[How to complete this task]
Retype the whole listing exactly.

The data START

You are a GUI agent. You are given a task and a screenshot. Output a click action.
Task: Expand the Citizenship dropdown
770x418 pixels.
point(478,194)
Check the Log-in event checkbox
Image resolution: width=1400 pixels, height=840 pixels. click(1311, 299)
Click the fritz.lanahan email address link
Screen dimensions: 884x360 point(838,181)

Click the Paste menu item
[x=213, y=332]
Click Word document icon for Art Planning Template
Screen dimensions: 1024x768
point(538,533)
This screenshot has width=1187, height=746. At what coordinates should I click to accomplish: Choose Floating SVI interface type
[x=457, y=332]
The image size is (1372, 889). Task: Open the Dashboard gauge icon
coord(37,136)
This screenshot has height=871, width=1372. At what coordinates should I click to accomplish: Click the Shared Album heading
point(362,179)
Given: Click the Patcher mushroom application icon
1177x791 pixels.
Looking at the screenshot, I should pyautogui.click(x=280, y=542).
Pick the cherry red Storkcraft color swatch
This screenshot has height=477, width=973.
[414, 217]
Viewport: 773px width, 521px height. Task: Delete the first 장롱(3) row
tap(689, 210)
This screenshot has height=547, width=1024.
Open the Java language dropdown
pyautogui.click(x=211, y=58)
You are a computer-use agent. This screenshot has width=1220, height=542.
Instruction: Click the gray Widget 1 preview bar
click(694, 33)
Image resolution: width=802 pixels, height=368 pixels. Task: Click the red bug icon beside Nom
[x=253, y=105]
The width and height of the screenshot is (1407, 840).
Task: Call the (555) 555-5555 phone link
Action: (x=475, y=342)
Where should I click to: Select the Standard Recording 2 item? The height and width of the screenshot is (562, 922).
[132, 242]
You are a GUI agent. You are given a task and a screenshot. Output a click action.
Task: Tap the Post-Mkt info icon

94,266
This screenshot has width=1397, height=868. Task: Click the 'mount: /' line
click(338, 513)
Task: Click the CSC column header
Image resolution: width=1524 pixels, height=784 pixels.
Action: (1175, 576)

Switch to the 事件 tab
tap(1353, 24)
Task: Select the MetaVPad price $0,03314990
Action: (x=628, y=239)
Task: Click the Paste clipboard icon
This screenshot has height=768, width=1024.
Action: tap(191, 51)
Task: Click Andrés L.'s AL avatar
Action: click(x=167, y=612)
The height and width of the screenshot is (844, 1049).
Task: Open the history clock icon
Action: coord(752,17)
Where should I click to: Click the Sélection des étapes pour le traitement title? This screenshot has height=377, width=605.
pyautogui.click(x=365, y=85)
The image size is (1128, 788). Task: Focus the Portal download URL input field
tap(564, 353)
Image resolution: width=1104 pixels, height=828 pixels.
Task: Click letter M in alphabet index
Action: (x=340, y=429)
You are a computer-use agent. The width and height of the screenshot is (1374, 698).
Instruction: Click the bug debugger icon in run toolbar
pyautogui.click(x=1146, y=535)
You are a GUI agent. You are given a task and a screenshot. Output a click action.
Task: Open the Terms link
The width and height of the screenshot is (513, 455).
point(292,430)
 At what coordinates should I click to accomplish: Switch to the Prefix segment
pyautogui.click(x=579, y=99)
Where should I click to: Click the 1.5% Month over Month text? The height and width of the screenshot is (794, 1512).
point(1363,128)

The data END

[Task answer]
You are a GUI agent. You are given a task and a screenshot. Output a click action.
Task: Expand the Citizenship dropdown
770x418 pixels.
point(478,194)
Check the Log-in event checkbox
Image resolution: width=1400 pixels, height=840 pixels. click(1311, 299)
Click the fritz.lanahan email address link
Screen dimensions: 884x360 point(838,181)

Click the Paste menu item
[x=213, y=332]
Click Word document icon for Art Planning Template
Screen dimensions: 1024x768
point(538,533)
This screenshot has width=1187, height=746. At what coordinates should I click to accomplish: Choose Floating SVI interface type
[x=457, y=332]
The image size is (1372, 889). Task: Open the Dashboard gauge icon
coord(37,136)
This screenshot has height=871, width=1372. At what coordinates should I click to accomplish: Click the Shared Album heading
point(362,179)
Given: Click the Patcher mushroom application icon
1177x791 pixels.
Looking at the screenshot, I should pyautogui.click(x=280, y=542).
Pick the cherry red Storkcraft color swatch
This screenshot has height=477, width=973.
[414, 217]
Viewport: 773px width, 521px height. Task: Delete the first 장롱(3) row
tap(689, 210)
This screenshot has height=547, width=1024.
Open the Java language dropdown
pyautogui.click(x=211, y=58)
You are a computer-use agent. This screenshot has width=1220, height=542.
Instruction: Click the gray Widget 1 preview bar
click(694, 33)
Image resolution: width=802 pixels, height=368 pixels. Task: Click the red bug icon beside Nom
[x=253, y=105]
The width and height of the screenshot is (1407, 840).
Task: Call the (555) 555-5555 phone link
Action: (x=475, y=342)
Where should I click to: Select the Standard Recording 2 item? The height and width of the screenshot is (562, 922).
[132, 242]
You are a GUI agent. You are given a task and a screenshot. Output a click action.
Task: Tap the Post-Mkt info icon

94,266
This screenshot has width=1397, height=868. Task: Click the 'mount: /' line
click(338, 513)
Task: Click the CSC column header
Image resolution: width=1524 pixels, height=784 pixels.
Action: (1175, 576)

Switch to the 事件 tab
tap(1353, 24)
Task: Select the MetaVPad price $0,03314990
Action: (x=628, y=239)
Task: Click the Paste clipboard icon
This screenshot has height=768, width=1024.
Action: tap(191, 51)
Task: Click Andrés L.'s AL avatar
Action: click(x=167, y=612)
The height and width of the screenshot is (844, 1049).
Task: Open the history clock icon
Action: coord(752,17)
Where should I click to: Click the Sélection des étapes pour le traitement title? This screenshot has height=377, width=605.
pyautogui.click(x=365, y=85)
The image size is (1128, 788). Task: Focus the Portal download URL input field
tap(564, 353)
Image resolution: width=1104 pixels, height=828 pixels.
Task: Click letter M in alphabet index
Action: (x=340, y=429)
You are a computer-use agent. The width and height of the screenshot is (1374, 698).
Instruction: Click the bug debugger icon in run toolbar
pyautogui.click(x=1146, y=535)
You are a GUI agent. You are given a task and a screenshot. Output a click action.
Task: Open the Terms link
The width and height of the screenshot is (513, 455).
point(292,430)
 At what coordinates should I click to accomplish: Switch to the Prefix segment
pyautogui.click(x=579, y=99)
Where should I click to: Click the 1.5% Month over Month text? The height and width of the screenshot is (794, 1512).
point(1363,128)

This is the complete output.